Their sister Isis, who was now a widow, cried so many tears that the Nile River was formed. She asked for help from the other gods and found the coffin in present-day Lebanon. When the box was opened, Iris saw that Osiris had been cut into pieces. With a little godly magic, he was restored enough to give Isis a son before he slipped into the afterlife. His son Horus, whose symbol is the hawk, sought revenge and killed his uncle.

At the Temple of Edfu, a wall inscription depicts a hawk-headed Horus stabbing a hippo. At that time, hippopotami were felt to represent evil—thus, a perfect image for Seth, the murderer. This carved panel is thought to be the first written play, or soap opera.

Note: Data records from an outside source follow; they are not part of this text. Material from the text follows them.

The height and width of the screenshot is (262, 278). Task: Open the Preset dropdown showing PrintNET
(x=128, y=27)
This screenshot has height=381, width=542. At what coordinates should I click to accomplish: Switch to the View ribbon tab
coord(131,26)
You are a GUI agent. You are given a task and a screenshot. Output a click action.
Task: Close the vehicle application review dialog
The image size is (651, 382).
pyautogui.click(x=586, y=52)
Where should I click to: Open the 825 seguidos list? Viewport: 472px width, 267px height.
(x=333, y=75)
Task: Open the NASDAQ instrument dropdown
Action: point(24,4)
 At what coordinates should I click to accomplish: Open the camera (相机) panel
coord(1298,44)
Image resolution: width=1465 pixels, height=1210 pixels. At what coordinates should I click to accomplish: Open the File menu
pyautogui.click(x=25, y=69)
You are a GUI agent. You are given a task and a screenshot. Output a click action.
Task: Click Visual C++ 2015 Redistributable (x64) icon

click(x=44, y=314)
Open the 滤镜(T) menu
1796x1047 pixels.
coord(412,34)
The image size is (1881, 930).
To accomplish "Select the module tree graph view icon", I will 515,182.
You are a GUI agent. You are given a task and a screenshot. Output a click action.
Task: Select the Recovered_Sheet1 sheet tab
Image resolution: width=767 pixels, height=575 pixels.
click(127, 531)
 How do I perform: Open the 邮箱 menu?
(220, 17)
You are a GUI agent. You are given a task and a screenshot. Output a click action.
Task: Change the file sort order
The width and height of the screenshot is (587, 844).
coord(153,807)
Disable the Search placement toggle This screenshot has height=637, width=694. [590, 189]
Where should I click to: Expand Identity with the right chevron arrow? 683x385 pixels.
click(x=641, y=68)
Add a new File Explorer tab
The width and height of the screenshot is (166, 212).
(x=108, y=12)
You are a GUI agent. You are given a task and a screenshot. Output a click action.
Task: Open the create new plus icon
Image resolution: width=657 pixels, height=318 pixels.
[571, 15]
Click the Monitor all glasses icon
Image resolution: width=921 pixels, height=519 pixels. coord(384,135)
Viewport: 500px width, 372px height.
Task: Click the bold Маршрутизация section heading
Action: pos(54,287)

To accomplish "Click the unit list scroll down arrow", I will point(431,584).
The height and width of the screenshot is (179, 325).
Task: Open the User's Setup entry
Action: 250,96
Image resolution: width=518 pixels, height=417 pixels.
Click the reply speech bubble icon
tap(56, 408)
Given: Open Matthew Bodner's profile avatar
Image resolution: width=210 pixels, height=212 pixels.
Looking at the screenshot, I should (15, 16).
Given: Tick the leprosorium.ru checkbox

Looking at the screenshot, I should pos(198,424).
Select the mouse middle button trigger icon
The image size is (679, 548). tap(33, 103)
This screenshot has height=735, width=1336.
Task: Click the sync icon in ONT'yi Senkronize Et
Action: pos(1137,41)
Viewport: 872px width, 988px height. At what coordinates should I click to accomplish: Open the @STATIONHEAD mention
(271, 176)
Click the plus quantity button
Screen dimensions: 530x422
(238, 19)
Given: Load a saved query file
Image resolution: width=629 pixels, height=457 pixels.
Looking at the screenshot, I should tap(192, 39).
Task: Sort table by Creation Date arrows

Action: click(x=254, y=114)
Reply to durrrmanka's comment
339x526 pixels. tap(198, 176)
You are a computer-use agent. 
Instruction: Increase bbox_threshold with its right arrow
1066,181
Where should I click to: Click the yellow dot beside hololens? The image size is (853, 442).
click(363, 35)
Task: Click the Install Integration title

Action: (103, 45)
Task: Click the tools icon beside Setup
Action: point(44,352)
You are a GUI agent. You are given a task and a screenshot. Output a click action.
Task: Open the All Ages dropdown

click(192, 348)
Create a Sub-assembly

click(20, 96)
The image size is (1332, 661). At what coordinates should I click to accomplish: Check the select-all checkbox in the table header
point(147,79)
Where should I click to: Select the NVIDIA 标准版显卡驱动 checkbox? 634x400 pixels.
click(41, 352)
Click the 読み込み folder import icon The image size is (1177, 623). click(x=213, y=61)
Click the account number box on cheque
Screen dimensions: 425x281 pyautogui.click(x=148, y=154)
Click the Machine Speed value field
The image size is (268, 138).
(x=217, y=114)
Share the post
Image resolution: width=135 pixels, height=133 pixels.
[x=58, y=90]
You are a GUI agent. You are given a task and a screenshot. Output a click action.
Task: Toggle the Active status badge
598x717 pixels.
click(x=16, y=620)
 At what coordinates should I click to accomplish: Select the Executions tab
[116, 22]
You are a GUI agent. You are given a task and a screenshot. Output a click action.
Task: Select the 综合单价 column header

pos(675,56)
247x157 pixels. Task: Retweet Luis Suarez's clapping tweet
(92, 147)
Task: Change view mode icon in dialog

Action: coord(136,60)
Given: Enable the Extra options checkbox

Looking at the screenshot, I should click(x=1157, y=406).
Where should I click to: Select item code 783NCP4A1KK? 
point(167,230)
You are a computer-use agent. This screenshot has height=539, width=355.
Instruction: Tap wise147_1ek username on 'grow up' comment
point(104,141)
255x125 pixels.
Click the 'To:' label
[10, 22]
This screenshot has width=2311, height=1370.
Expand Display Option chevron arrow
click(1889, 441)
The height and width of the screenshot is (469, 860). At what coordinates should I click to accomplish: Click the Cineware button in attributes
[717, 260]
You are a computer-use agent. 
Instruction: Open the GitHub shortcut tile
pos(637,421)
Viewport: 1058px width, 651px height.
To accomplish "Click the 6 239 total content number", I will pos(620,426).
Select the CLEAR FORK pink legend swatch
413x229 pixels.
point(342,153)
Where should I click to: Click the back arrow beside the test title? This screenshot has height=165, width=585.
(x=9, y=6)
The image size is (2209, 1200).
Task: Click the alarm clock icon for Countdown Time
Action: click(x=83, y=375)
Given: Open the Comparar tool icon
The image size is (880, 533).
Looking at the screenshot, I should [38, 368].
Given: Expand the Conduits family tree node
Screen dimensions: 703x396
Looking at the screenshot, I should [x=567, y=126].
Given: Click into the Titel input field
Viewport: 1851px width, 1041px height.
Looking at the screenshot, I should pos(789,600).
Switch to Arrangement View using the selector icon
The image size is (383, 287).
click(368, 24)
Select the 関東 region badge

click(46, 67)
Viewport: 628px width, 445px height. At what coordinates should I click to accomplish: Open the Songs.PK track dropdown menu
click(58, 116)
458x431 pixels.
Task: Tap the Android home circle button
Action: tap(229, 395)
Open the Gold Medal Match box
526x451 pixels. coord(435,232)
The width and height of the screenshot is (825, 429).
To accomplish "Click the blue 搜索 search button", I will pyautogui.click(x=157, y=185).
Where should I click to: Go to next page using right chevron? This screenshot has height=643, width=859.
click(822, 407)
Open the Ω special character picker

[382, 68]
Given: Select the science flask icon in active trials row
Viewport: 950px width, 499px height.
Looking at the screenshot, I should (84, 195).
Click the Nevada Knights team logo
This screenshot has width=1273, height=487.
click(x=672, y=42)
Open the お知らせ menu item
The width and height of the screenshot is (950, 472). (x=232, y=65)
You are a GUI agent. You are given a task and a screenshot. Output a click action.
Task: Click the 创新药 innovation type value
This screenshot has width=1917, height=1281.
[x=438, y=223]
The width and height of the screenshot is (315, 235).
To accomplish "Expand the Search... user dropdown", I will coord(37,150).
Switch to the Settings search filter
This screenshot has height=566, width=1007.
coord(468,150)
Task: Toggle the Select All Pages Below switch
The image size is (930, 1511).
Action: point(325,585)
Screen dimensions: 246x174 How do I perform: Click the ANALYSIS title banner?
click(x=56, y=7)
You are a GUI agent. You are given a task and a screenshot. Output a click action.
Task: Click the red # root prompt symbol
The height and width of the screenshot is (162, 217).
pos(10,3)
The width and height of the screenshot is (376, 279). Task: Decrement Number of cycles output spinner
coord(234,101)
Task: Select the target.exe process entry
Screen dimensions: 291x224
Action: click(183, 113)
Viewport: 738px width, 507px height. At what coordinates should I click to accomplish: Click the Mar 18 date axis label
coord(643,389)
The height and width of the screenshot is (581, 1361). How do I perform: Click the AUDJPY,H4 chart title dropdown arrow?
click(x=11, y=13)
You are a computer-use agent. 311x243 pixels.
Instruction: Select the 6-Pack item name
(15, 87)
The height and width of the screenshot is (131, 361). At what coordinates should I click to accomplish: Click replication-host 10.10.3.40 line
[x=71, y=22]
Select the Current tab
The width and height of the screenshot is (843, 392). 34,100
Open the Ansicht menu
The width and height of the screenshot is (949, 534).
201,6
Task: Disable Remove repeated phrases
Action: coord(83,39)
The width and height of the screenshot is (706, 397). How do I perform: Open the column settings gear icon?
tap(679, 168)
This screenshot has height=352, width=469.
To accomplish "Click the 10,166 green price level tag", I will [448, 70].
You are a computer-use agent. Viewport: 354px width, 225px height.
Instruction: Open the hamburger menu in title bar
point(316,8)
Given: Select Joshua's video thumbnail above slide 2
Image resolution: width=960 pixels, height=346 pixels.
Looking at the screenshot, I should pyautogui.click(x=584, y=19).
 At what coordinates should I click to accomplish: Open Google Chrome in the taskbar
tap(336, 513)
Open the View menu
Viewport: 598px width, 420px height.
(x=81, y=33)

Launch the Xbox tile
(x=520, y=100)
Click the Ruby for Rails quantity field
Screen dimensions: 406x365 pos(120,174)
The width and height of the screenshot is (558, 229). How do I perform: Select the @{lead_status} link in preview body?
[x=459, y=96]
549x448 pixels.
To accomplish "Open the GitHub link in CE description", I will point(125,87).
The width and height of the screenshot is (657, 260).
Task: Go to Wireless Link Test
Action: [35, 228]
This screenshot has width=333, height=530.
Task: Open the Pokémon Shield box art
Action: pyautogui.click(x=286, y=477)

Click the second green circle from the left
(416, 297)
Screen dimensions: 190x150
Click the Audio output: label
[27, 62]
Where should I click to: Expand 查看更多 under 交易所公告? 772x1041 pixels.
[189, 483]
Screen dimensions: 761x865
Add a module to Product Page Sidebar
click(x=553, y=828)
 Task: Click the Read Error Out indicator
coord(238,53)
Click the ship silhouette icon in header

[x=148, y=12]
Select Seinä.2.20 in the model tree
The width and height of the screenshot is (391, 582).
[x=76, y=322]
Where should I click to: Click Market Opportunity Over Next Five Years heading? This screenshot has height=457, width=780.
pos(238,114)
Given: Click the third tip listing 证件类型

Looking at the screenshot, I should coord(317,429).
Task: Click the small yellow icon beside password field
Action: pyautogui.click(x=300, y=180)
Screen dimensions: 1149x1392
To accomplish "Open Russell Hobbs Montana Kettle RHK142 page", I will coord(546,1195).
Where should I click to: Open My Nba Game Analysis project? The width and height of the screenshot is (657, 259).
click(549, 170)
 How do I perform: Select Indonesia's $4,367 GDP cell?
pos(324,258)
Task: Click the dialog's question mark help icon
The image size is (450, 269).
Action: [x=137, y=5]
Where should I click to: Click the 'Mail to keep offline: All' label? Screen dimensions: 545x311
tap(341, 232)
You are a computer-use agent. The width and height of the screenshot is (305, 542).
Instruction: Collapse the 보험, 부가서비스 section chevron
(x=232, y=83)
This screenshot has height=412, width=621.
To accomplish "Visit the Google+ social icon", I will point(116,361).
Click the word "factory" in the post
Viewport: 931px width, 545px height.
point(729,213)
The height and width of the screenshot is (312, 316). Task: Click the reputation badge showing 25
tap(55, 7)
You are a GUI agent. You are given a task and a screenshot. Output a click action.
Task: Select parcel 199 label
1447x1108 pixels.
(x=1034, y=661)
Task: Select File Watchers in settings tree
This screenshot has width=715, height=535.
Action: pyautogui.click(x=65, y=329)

The hippopotamus has been extinct in Egypt for many years. Despite the evil side of their nature, ceramic hippos have been found under mummy wrappings, protecting their holders.

If you'd like your very own hippo statuette to protect your afterlife, the New York Metropolitan Museum of Art has an unofficial mascot named William, who is a copy of those tiny hippos. You can buy one online at store.metmuseum.org.